In my last post, I mentioned that the best way to buy costumes was to go to a thrift shop. Certainly you wouldn't need to be a genius to figure out that you can save money by buying your clothes second hand, so you may at first think that there's nothing to write about here. But there is a worrisome problem regarding used clothes: in certain circles (think hipsters), they are trendy, and with trendy comes rising prices.
But how can this be? Once, people only wore old used clothes because they were cheap. Then hipster trendster types decide that for some reason old clothes were suddenly even cooler than that band you don't even know about yet. If hipsters want a certain (effortless?) look, they will go to all ends of the earth to make it happen, including spending tons of money on their clothes. But their cool, effortless look would be completely destroyed if their hyper-judgemental friends were to figure out that they bought expensive clothes. So what to do? Well, enter the 'vintage' clothing shop, a second hand store that sells crummy used clothes for new clothes prices. What a great idea! This way, trendsters can successfully waste their Jamba Juice salaries on some stupid-looking expensive skinny jeans, and then before any of their catty friends ask how much they paid, they can flippantly remark how they got it second hand.
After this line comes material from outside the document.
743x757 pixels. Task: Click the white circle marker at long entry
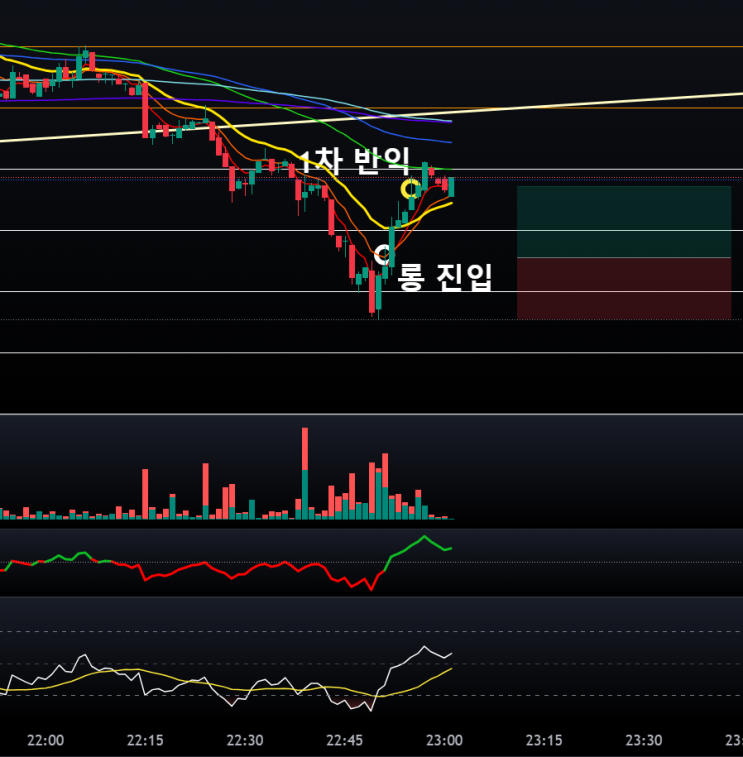tap(384, 254)
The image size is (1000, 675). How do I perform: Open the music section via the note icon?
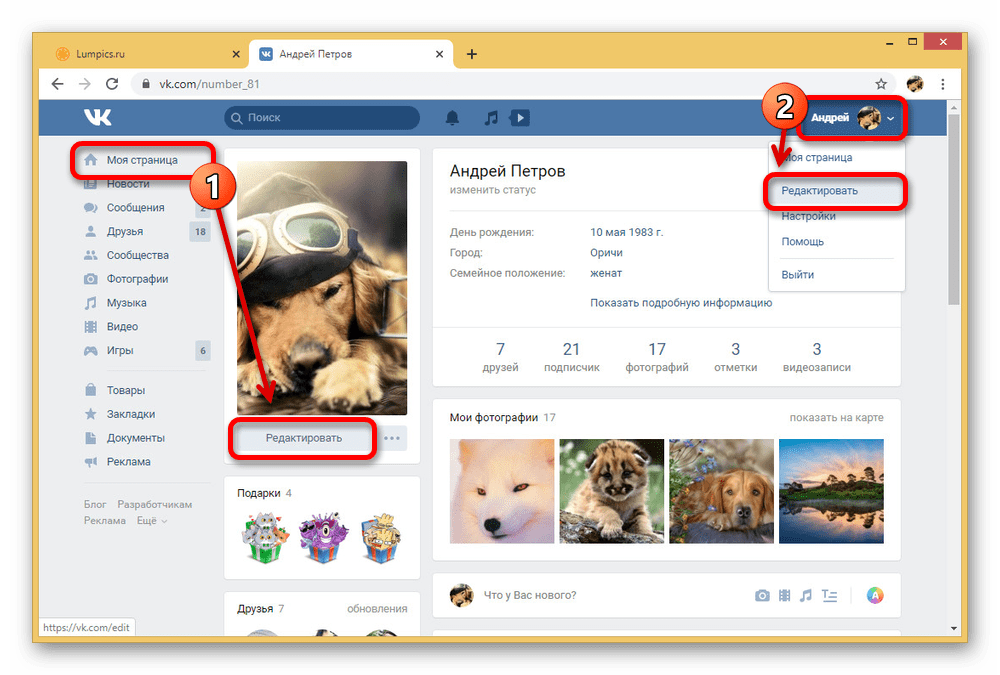click(491, 117)
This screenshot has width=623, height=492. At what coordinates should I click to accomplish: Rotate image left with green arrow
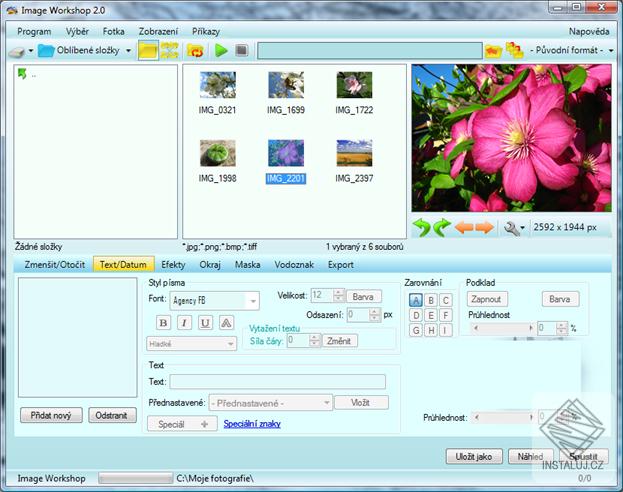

But with all these fake thrift stores popping up to serve the hipsters, how is a true Tight Fist supposed to discern between a real second hand store, and a pretentious 'vintage' hell hole? Here are some tips to figure it out:
1. Does the name of the store contain the words 'vintage' or 'retro'? If so, get the hell out of there. If you were to look up these words in a dictionary, you should find the following definition 'adjective used to describe items that are old yet inexplicably expensive'. (Note that this is also the definition of the word 'antique'.)
|Way too Hot = Way too Expensive|
2. Is the person behind the counter young, wearing nice clothes, and/or even remotely attractive? If you want to sleep with the cashier, you are in the wrong place. Real thrift stores have elderly volunteers behind the counter, not aspiring jeans models.
3. Is there music playing that was made in the past 10 years? If the music is designed to lure in hipsters and their fat allowances, you have lost your way. Instead, you should look for music designed to remind poor old people of happier times. (Maybe this one?)
4. Is there lighting that is not big flourescent tubes? Fancy lights just add to your costs. Decent thrift stores do not blow your savings on lampshades.
5. Are the clothes freaking cheap? I know this sounds like a no-brainer, but a lot of peoples' perceptions of what clothes should cost are totally out of whack. So I suggest the following barometer: the Marshalls/TJ Maxx test. If the (used) clothes cost anywhere near the price of the same (new) thing at Marshalls, you would be a complete idiot to purchase it. Case closed.
So have fun shopping, but not too much fun. Even if you find great clothes at a real cheap thrift shop, the eternal Tight Fist rule of 'Don't Buy Crap You Don't Need' rules supreme. Just because you find a cheap pair of jeans, you are not allowed to buy it if you already have a perfectly good pair at home. Case closed.